- [SOURCE DOCUMENT]
────────────────
After we got ourselves together, we conducted a sweep of the area and captured much war material in the Hamlet.  There were plenty of gook corpses strewn all over the area, both in the Hamlet and in the surrounding countryside. The last thing we did was to burn the Hamlet of Rach Lach to the ground.  Anything of value was thrown into the River.

Eventually, the choppers came to take us out, both living and dead, and deposit us back to our base camp at Cu Chi, in the rear.  Later, the Battalion Executive Officer, Major Helms, told me that I was to receive the Bronze Star for Valor.  A piece of metal to replace my youth and my sanity?!  I never found either again.  Not in the jungle and, certainly, not back home.

We were playing a cat and mouse game with these two NVA Regiments.  The North Vietnamese would venture out of their lair in Cambodia, beat us up a bit, then slide back into their Cambodian sanctuary, knowing we would not violate Cambodia's neutrality by following them.

Little did we know that the Hamlet we were racing toward had been assessed by the Brigade Intelligence Officer as being the home of a well-equipped Viet Cong Unit capable of devastating a heliborne light infantry company, like our selves.  The it was a guerrilla rallying point to protect a large supply cache of munitions and food and was defended by both Viet Cong and North Vietnamese Regulars. 

We grunts had no idea that earlier in the morning, two of our companies had landed a half of a kilometer west of the Hamlet.  Both Alpha and Charlie Companies had met stiff resistance from snipers and RPGs and were completely pinned down.  All that they could do was to try to consolidate their platoons and find adequate cover.  They were going nowhere and suffering casualties.  The Battalion commander had then radioed my company, Bravo Company, to come and help them, since we were being held in reserve.
────────────────
- [EXERCISE MATERIAL]
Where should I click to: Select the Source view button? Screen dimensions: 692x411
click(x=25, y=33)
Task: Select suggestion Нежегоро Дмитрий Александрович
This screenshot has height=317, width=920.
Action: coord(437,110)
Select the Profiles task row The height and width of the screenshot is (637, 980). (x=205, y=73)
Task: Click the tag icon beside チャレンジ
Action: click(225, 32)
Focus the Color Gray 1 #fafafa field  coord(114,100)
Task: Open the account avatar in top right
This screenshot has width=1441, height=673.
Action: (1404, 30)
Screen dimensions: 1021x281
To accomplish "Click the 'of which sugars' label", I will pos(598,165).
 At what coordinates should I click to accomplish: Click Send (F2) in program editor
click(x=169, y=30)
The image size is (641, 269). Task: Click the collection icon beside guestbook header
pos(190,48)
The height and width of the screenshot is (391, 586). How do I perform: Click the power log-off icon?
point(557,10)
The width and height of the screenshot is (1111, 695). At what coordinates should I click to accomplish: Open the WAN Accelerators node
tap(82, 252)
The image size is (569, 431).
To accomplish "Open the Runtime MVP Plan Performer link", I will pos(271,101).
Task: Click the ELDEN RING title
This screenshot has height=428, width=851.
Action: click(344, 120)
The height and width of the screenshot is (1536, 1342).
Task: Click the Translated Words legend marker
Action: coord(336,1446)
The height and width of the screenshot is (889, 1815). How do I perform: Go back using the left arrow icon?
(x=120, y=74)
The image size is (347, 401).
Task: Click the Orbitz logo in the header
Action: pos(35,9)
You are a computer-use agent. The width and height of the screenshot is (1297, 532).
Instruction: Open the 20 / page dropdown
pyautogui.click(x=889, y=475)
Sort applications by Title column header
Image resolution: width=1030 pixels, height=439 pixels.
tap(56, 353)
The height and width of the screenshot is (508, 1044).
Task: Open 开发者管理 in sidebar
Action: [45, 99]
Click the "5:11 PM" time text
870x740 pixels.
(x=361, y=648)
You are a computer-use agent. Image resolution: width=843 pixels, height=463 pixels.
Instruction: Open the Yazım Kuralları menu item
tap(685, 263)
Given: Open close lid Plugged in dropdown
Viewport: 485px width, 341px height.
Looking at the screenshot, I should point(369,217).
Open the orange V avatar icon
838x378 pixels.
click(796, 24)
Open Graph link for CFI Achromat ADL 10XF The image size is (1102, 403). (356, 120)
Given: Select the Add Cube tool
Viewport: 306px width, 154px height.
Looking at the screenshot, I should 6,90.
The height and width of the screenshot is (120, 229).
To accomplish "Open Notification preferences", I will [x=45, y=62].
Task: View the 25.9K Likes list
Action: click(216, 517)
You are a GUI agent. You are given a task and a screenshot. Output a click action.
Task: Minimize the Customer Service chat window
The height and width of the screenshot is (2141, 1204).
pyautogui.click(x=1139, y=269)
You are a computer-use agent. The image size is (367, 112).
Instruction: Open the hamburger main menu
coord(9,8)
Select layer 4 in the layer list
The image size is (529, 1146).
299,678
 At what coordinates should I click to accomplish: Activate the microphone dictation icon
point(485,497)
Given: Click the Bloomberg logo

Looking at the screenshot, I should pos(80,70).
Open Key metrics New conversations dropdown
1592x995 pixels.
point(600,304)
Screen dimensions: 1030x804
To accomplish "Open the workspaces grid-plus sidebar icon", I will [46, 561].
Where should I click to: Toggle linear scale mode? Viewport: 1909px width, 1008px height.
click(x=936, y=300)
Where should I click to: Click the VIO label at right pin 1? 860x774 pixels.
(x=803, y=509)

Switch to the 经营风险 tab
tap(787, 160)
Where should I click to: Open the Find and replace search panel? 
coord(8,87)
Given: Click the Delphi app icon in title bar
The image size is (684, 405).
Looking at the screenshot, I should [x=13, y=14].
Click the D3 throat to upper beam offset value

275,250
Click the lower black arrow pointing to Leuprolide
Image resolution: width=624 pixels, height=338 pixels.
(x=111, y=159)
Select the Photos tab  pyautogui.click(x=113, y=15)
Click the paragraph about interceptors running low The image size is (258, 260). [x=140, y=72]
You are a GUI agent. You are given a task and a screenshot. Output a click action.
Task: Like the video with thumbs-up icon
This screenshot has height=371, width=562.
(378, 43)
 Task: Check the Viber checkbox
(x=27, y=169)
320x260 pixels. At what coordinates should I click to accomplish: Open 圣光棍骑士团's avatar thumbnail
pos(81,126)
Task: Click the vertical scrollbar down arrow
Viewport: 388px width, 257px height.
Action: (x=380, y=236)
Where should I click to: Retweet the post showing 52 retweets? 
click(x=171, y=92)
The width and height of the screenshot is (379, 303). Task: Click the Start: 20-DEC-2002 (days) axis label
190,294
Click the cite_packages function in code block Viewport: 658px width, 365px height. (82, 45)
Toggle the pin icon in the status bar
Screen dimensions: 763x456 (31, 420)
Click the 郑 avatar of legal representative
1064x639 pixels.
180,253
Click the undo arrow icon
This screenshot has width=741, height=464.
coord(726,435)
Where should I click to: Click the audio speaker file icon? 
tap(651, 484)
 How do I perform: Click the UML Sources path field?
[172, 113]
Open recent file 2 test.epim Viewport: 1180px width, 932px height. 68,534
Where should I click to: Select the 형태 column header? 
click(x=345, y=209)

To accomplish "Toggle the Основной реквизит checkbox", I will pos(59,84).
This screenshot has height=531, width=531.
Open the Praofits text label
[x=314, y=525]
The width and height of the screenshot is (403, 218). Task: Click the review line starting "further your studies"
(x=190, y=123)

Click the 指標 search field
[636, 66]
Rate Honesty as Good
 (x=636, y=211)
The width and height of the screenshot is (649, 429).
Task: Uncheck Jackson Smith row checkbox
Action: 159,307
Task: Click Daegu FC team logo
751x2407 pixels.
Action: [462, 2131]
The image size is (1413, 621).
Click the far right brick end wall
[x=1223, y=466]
────────────────
- [BRIEF A]
Find every line in the entries that contains the word "This", matching case, and copy each of those lines.
- [BRIEF B]
Continue the Vietnam War memoir excerpt, picking up after its last sentence.
The war memoir and the entries have no connection to each other.

- [ANSWER A]
This screenshot has height=317, width=920.
This screenshot has width=1441, height=673.
This screenshot has height=428, width=851.
This screenshot has height=371, width=562.
This screenshot has width=741, height=464.
This screenshot has height=531, width=531.

- [ANSWER B]
But these experienced Viet Cong and North Vietnamese Regulars were masters of long term tactical planning and they had the patience to carry out their plans.

Though Alpha and Charlie Companies had landed in an area cutting off the enemy’s escape route back into Cambodia; the enemy had them pinned down almost exactly where they had planned, in case of an attack.  The bulk of the enemy force was waiting for our reinforcing Bravo Company to arrive and land in the presupposed location were they could deliver a devastating attack, wiping us out as reinforcements and suffer few casualties, themselves.  

Our Company’s Commander, Captain Larry Garlock, had the admirable qualities of leadership, shrewdness and, above all, adaptability. Judging from all the other Officers we had or had had in our unit, these were rare commodities indeed.  The Captain told the Chopper Commander to abort the prearranged landing zone since it looked to him like a perfect place to be ambushed.  Instead the Captain chose a gutsy and potentially disastrous course of action, he had the choppers land in a dry rice paddy, which was exactly where the bulk of the enemy force was hiding and laying in wait to ambush us. 

After some intense moments, the RTO managed to get the Viet Cong pinned down with his arms apart.  At that point, because the viciously writhing Viet Cong was still armed and determined in his mission, the RTO decided to throw him out of the open doorway.  Sensing what the American was about to do, the desperate guerrilla altered his savage resistance to include tightly gripping the RTO with his arms and legs and was now biting and headbutting.  The RTO still managed to hang on to the hand that held the hand grenade and kept the pin from being pulled.  Thus the surreal battle continued as the stricken pilots pushed the helicopter to near record speeds, making the machine shutter as they took turns twisting their necks to view the battle behind them that held their fate.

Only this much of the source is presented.